Copy out precisely the line that holds "hide duplicates (76, 175)" and all the lines following it in the data, up to and including the last one, and no others.

——

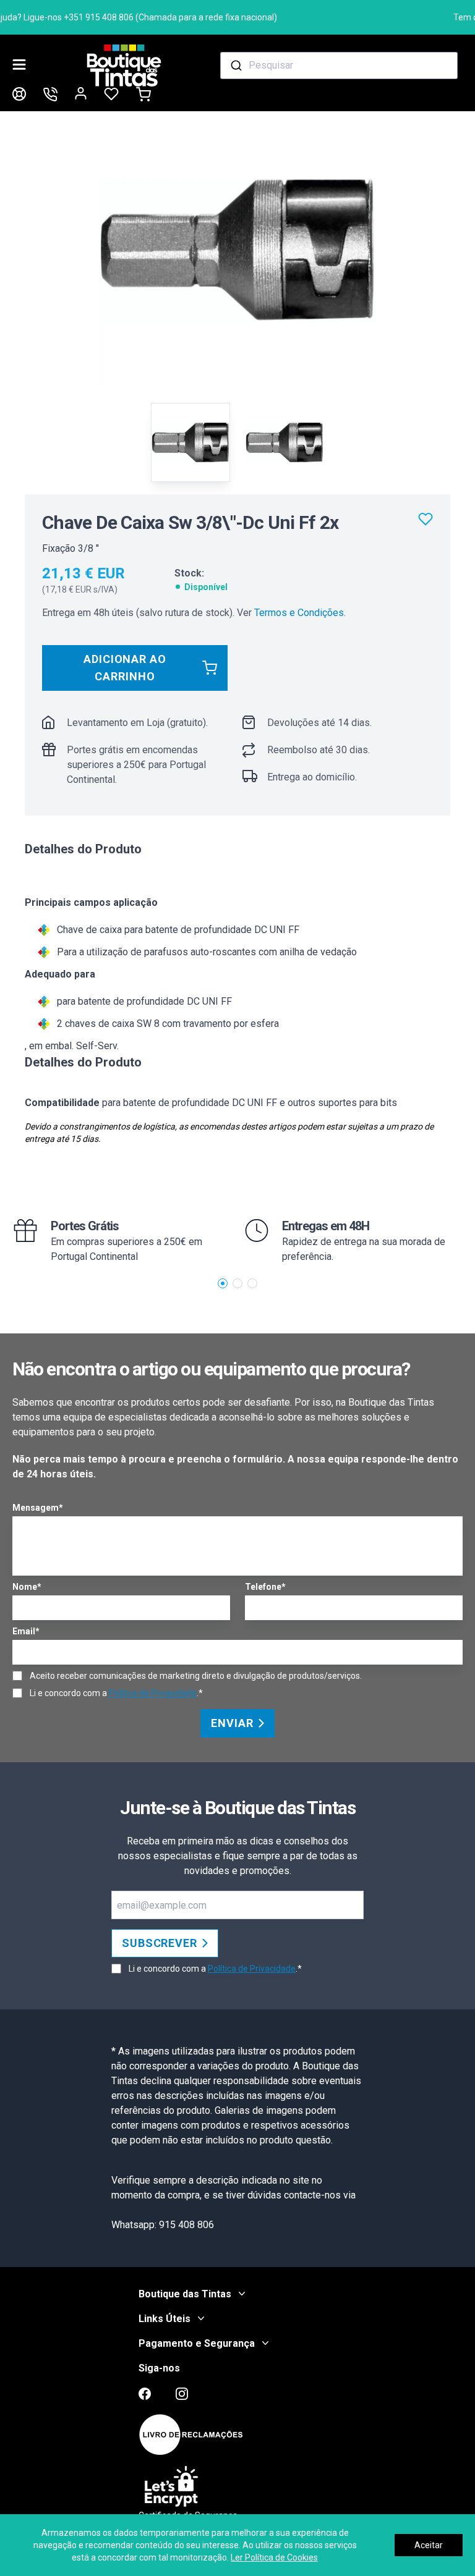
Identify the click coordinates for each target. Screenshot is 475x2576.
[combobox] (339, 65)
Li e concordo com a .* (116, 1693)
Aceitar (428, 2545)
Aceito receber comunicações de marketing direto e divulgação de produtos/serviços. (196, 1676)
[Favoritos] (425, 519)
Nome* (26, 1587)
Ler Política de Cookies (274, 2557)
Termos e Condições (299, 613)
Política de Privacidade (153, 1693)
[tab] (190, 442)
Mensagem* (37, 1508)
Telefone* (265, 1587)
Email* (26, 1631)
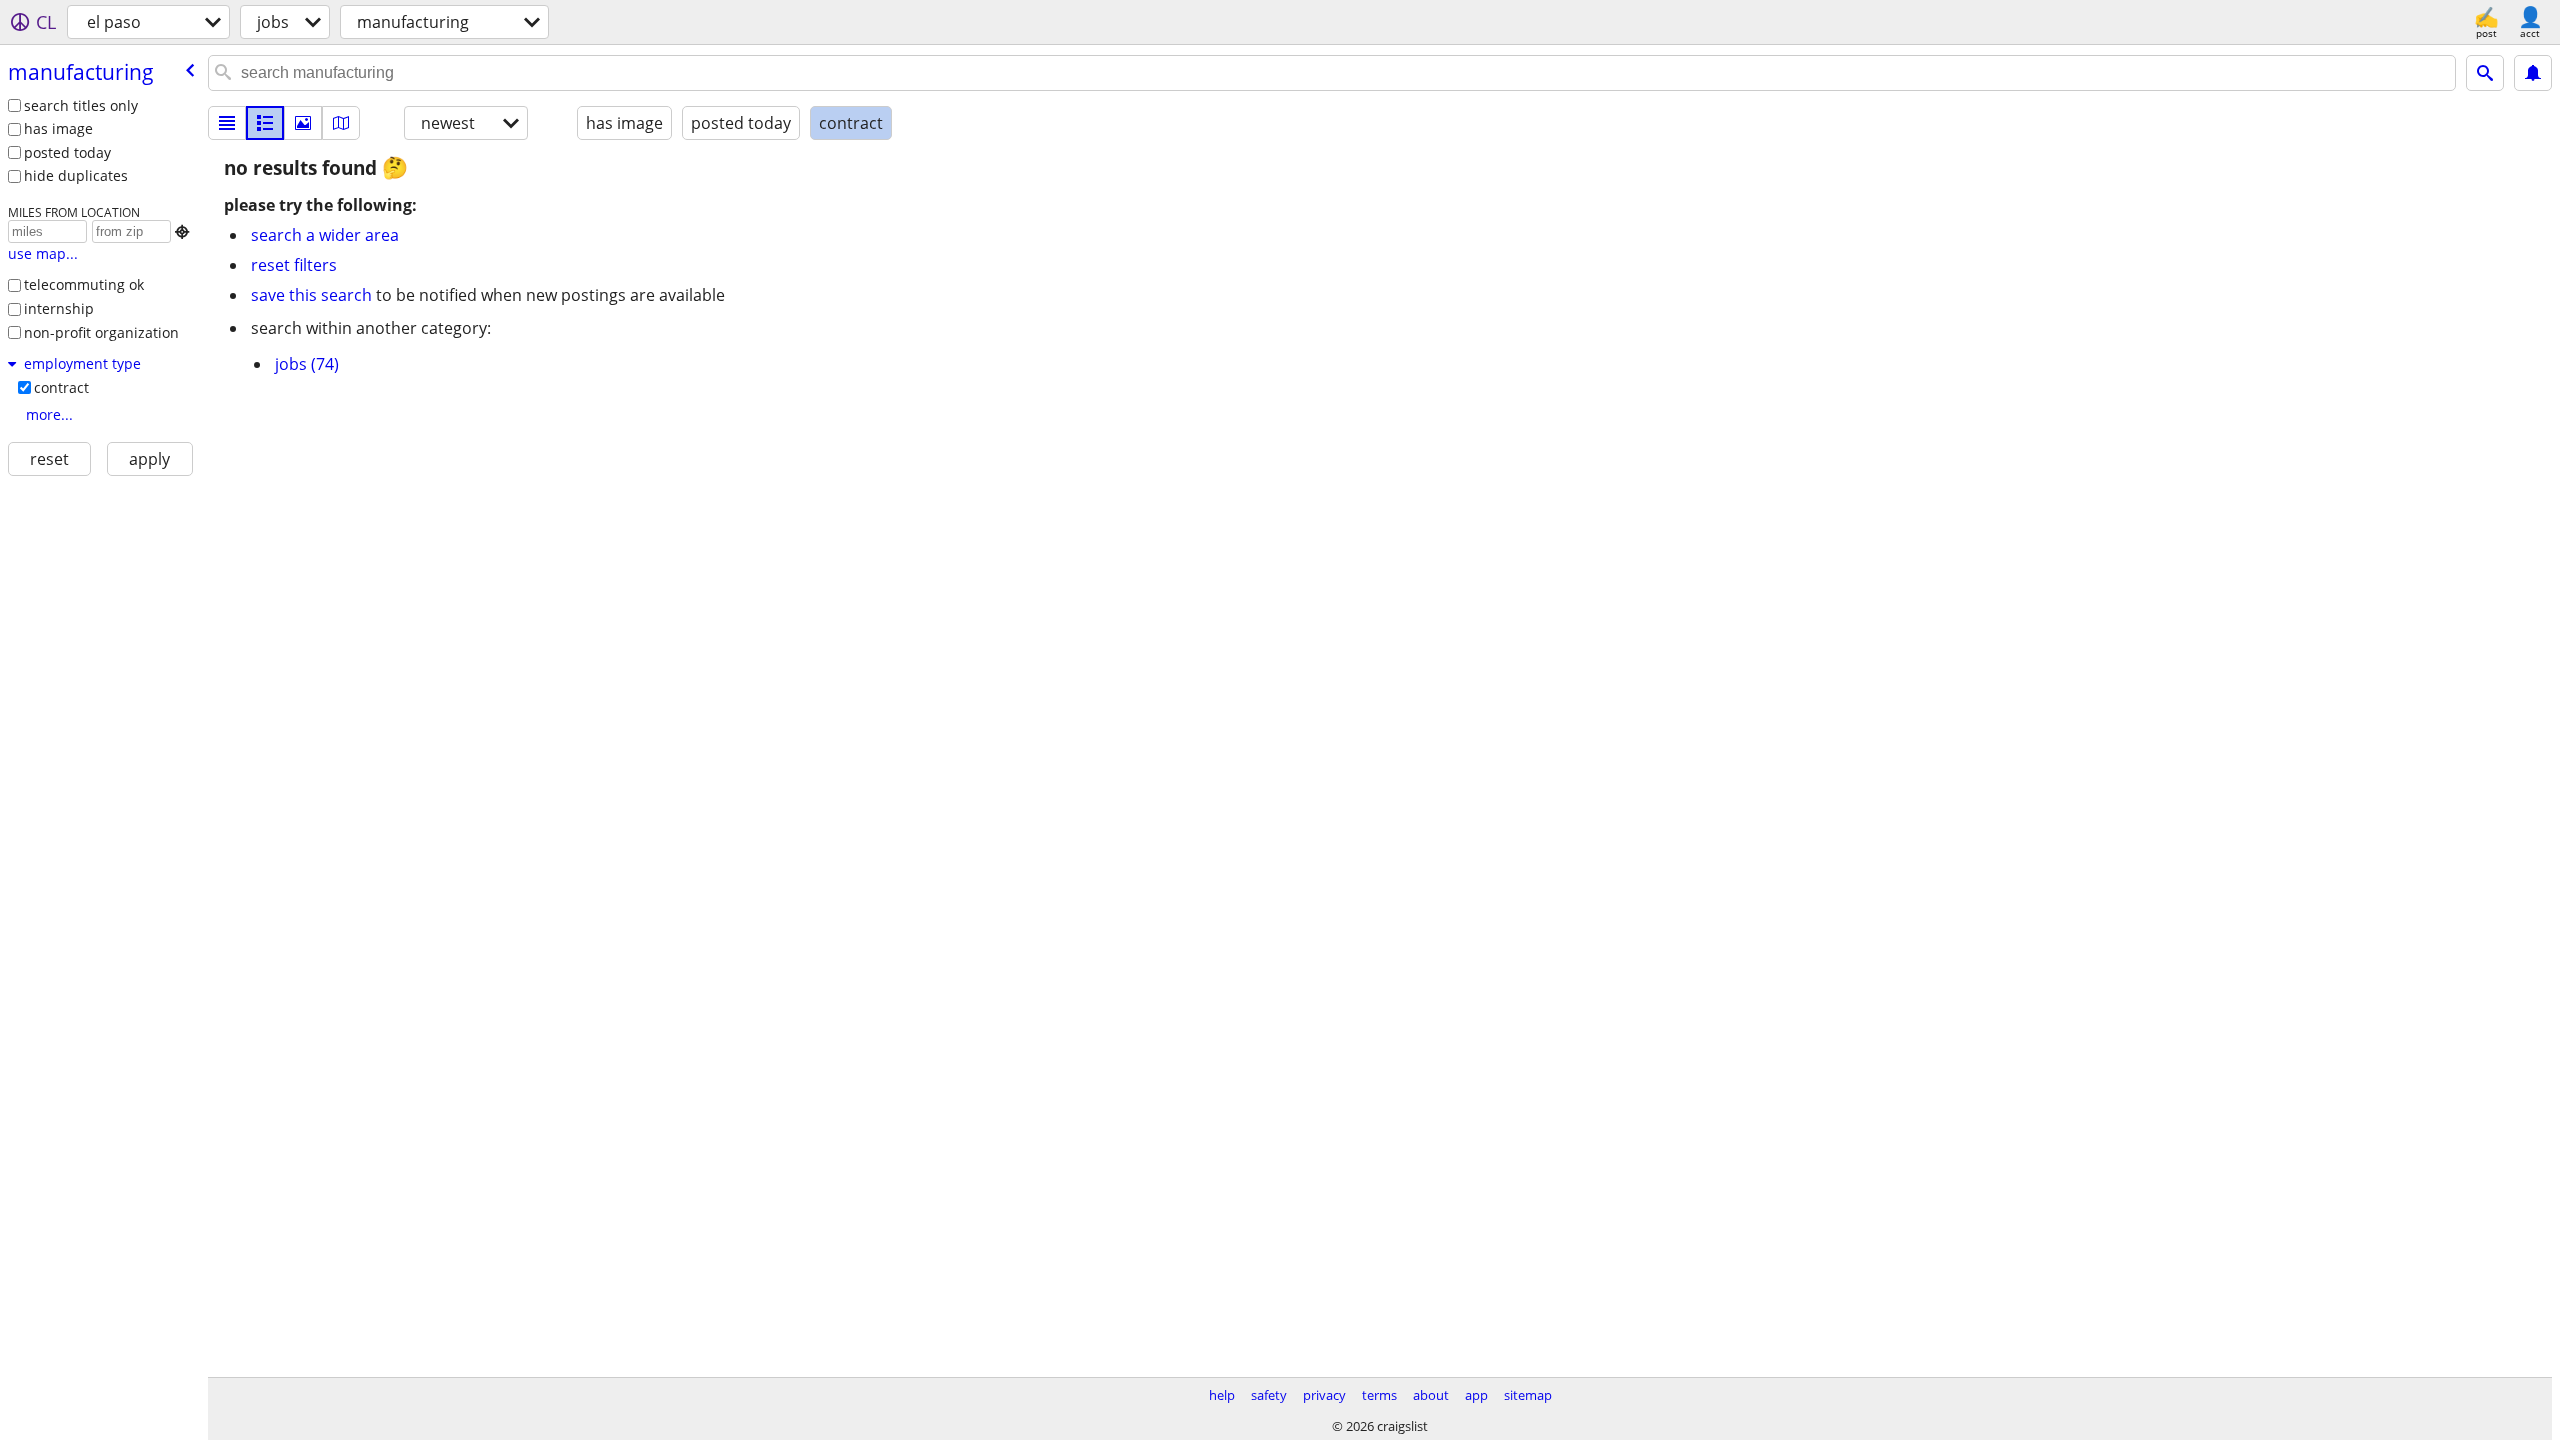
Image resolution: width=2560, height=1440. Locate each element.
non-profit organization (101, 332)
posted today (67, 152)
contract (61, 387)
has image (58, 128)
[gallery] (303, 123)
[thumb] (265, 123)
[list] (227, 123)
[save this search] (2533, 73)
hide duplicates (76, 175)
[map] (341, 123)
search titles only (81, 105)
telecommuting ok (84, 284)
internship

——

* [RESULT BELOW]:
hide duplicates (76, 175)
[map] (341, 123)
search titles only (81, 105)
telecommuting ok (84, 284)
internship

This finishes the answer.